• _LISTE DES TÂCHES_:
(a) Indiquez si chaque affirmation concorde avec l'article sur la cristallisation. Répondez par oui ou non et citez textuellement les mots décisifs de l'article. (i) Le procédé a été mis au point par des chercheurs de Harvard et de l'EPFL. (ii) Les résultats ont paru dans la revue Nature. (iii) La technique permet de multiplier par 10 la solubilité des molécules concernées.
(b) Recopiez à l'identique le passage de l'article sur la cristallisation qui s'ouvre sur les mots contenant « Des chercheurs de » et se clôt sur « grandement l’industrie pharmaceutique. ».
(c) Donnez la suite de l'article sur la cristallisation à partir de sa dernière phrase.

Prévenir la cristallisation pour améliorer les médicaments

© 2015 EPFL/Jamani Caillet

© 2015 EPFL/Jamani Caillet

Des chercheurs de Harvard et de l’EPFL ont inventé un processus pour rendre des particules amorphes. Une avancée qui intéresse grandement l’industrie pharmaceutique.

«Les compagnies pharmaceutiques refusent chaque année de nombreux médicaments dès les premiers stades de développement, car leur faible solubilité ne leur permet d'être suffisament assimilés par le corps humain.», explique Esther Amstad. En collaboration avec une équipe de l’université d’Harvard, la chercheuse a mis au point un procédé qui rend ces particules plus hydrosolubles. Les résultats, publiés dans la prestigieuse revue Science, sont encourageants: «Avec cette technique, nous sommes en mesures d’augmenter la solubilité de ces molécules par un facteur 10.»

• _DONNÉES À EXAMINER_:
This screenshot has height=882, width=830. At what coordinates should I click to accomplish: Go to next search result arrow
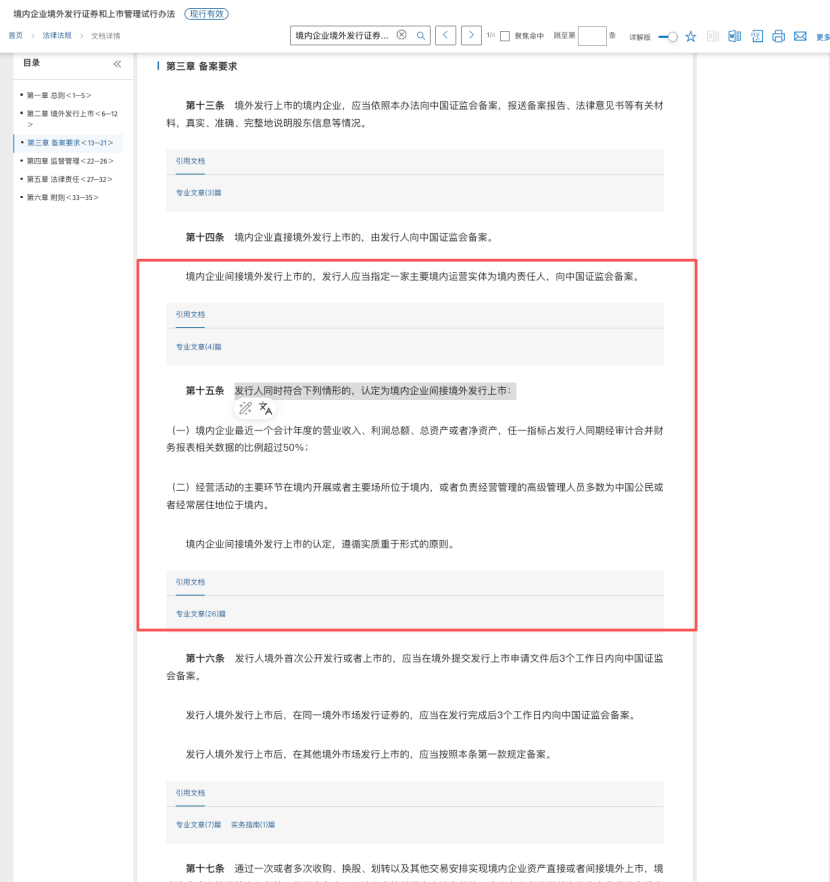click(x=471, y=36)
* * *
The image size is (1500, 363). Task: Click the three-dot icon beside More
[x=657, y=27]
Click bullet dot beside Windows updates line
---
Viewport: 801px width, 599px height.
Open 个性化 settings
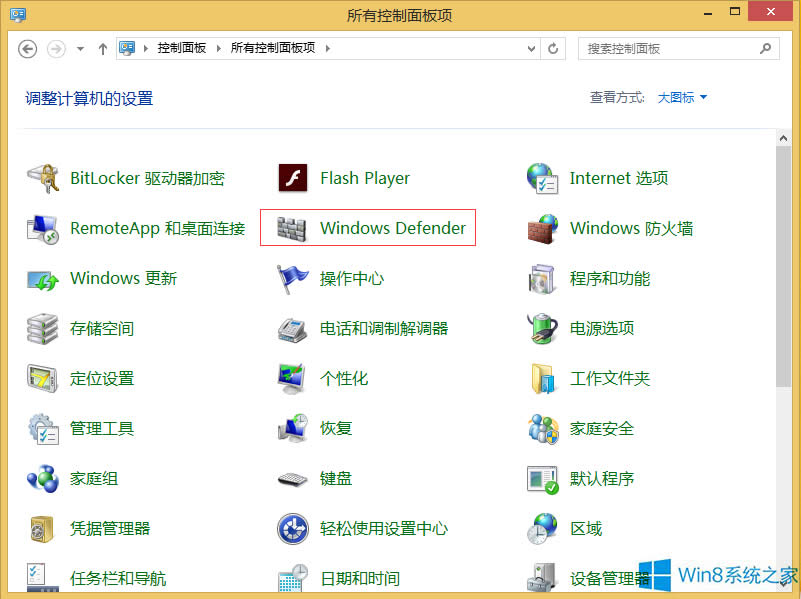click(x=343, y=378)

• _RÉPONSES PAR NUMÉRO_:
(a)
(i) Oui : « Des chercheurs de Harvard et de l’EPFL ont inventé un processus pour rendre des particules amorphes. »
(ii) Non : « publiés dans la prestigieuse revue Science »
(iii) Oui : « d’augmenter la solubilité de ces molécules par un facteur 10 »

(b)
Des chercheurs de Harvard et de l’EPFL ont inventé un processus pour rendre des particules amorphes. Une avancée qui intéresse grandement l’industrie pharmaceutique.

(c)
Comment est-ce possible? La plupart des composés de médicaments ont des structures cristallines, c’est-à-dire que les molécules sont arrangées d’une façon très régulière. Les médicaments seraient plus solubles si les molécules étaient disposées de façon aléatoire; ces particules seraient alors considérées comme «amorphes». Le défi d’Esther Amstad a été de trouver un moyen de prévenir le phénomène de cristallisation de ces médicaments.

Deux fois la vitesse du son
«Il faut imaginer que les molécules vont naturellement se grouper sous une forme cristalline. La méthode mise au point pour supprimer ce processus est très innovante», explique Esther Amstad. Dans les faits les cristaux sont dissous dans une solution d’éthanol. Un nébuliseur, développé spécialement pour générer des nanoparticules, crée ensuite de minuscules gouttes dans un flux d’air atteignant les 600 mètres par seconde (soit près de deux fois la vitesse du son). Les gouttes sont propulsées dans des tuyaux d’une longueur de 2 cm et de l'épaisseur d'un cheveu. Grâce à la vitesse de ce vent artificiel, les gouttes d'éthanol sont évaporées si rapidement que les molecules n'ont pas assez de temps pour se réarranger sous une forme cristalline. De plus, étant donnée leur taille très réduite, ces particules se dissolvent rapidement, facilant d'autant plus leur assimilation par le corps.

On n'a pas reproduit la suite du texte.